* **ASSIGNMENT**
Exact reproduction is required for the lines below starting at the line with "788x478 pixels. Task: Click" and ending at the line with "702x511 pixels.", both included. No other lines, and no pictures.

* **MATERIAL SHOWN**

• • • • •

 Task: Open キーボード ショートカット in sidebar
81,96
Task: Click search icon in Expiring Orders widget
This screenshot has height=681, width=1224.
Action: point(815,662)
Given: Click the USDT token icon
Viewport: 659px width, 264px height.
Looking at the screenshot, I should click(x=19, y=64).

• • • • •

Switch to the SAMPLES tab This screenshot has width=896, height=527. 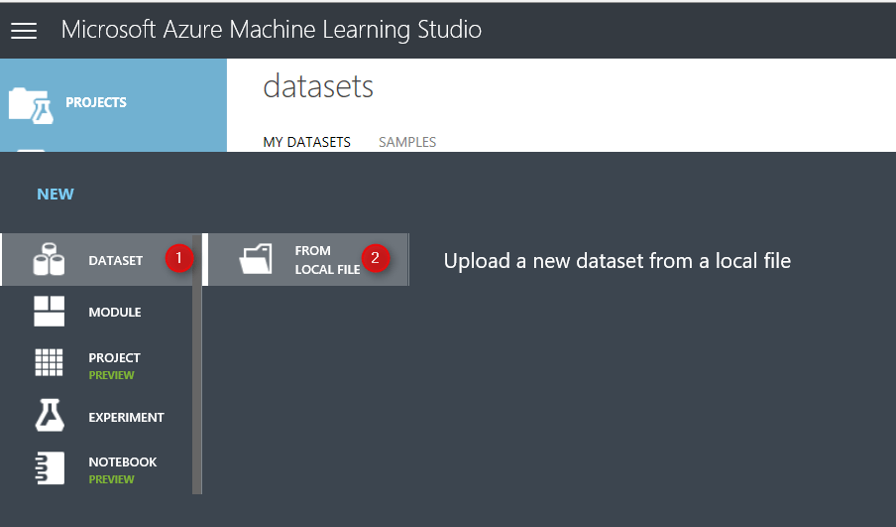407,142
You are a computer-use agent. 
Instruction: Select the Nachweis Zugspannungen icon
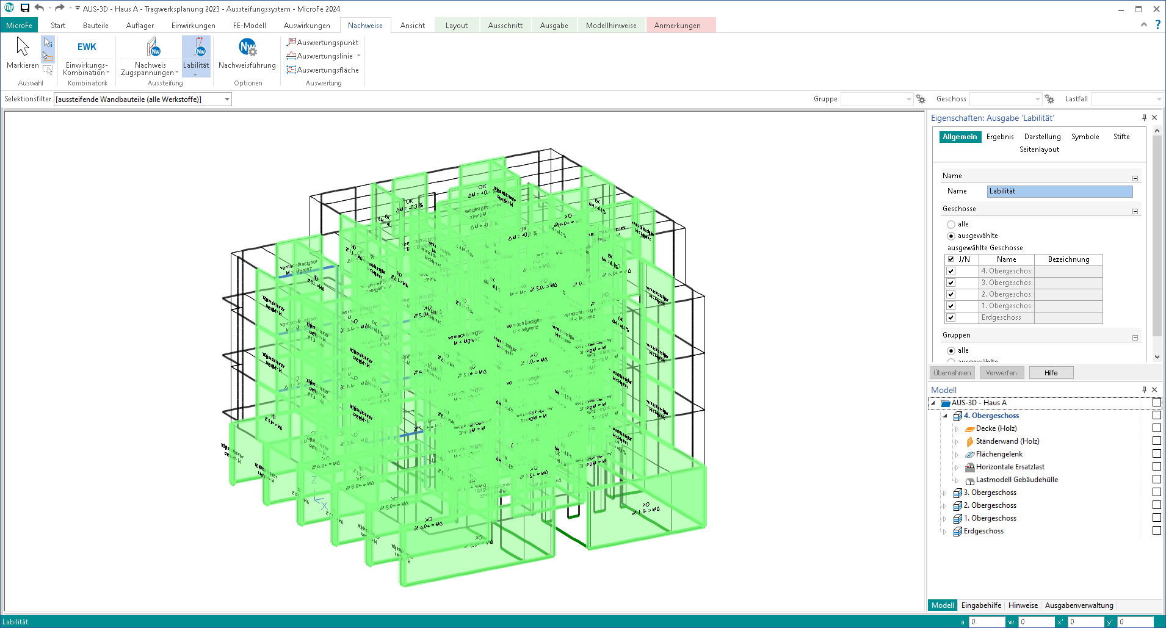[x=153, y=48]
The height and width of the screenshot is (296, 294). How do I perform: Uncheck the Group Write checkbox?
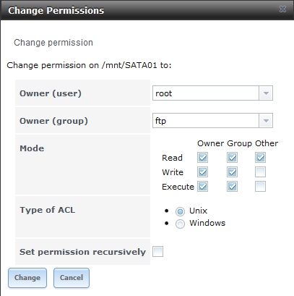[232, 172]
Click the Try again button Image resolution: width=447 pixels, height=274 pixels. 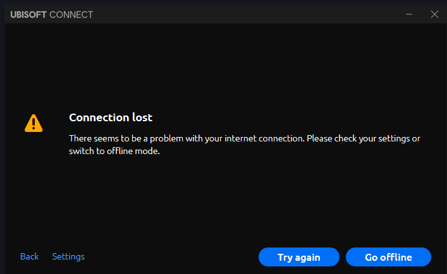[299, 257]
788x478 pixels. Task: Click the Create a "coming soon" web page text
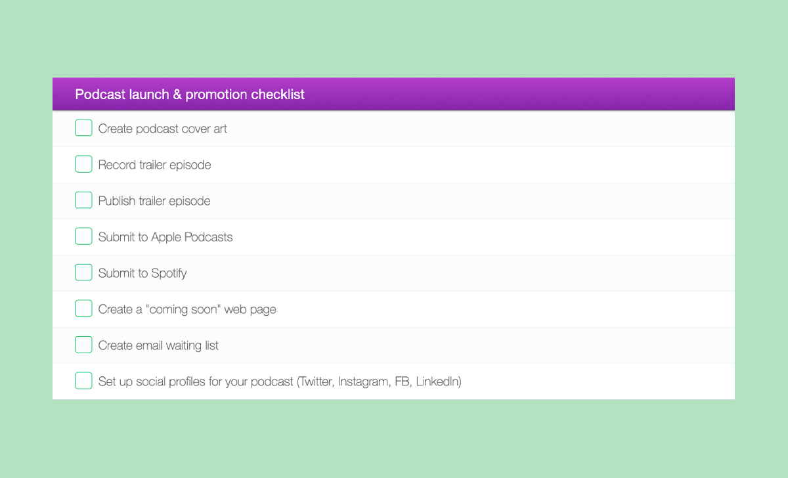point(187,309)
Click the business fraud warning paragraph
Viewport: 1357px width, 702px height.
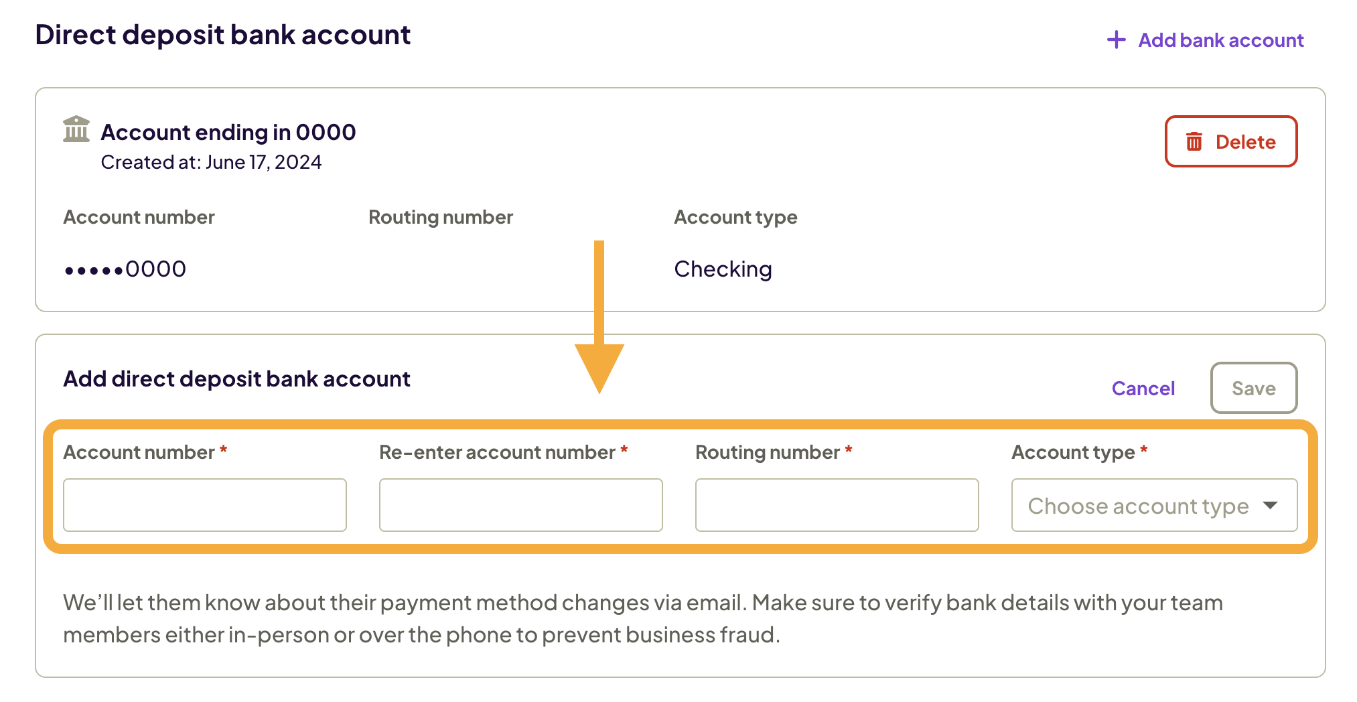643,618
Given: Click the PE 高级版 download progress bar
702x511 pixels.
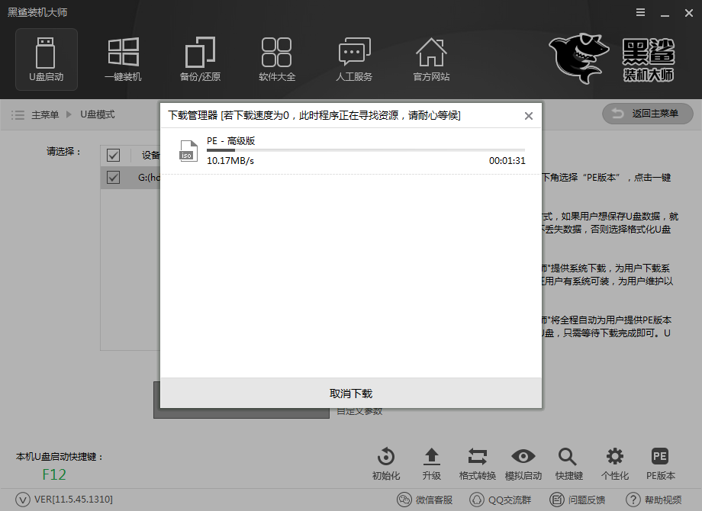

• • • • •

* **ANSWER SECTION**
788x478 pixels. Task: Click the Create a "coming soon" web page text
point(187,309)
Click the business fraud warning paragraph
Viewport: 1357px width, 702px height.
643,618
Given: Click the PE 高级版 download progress bar
702x511 pixels.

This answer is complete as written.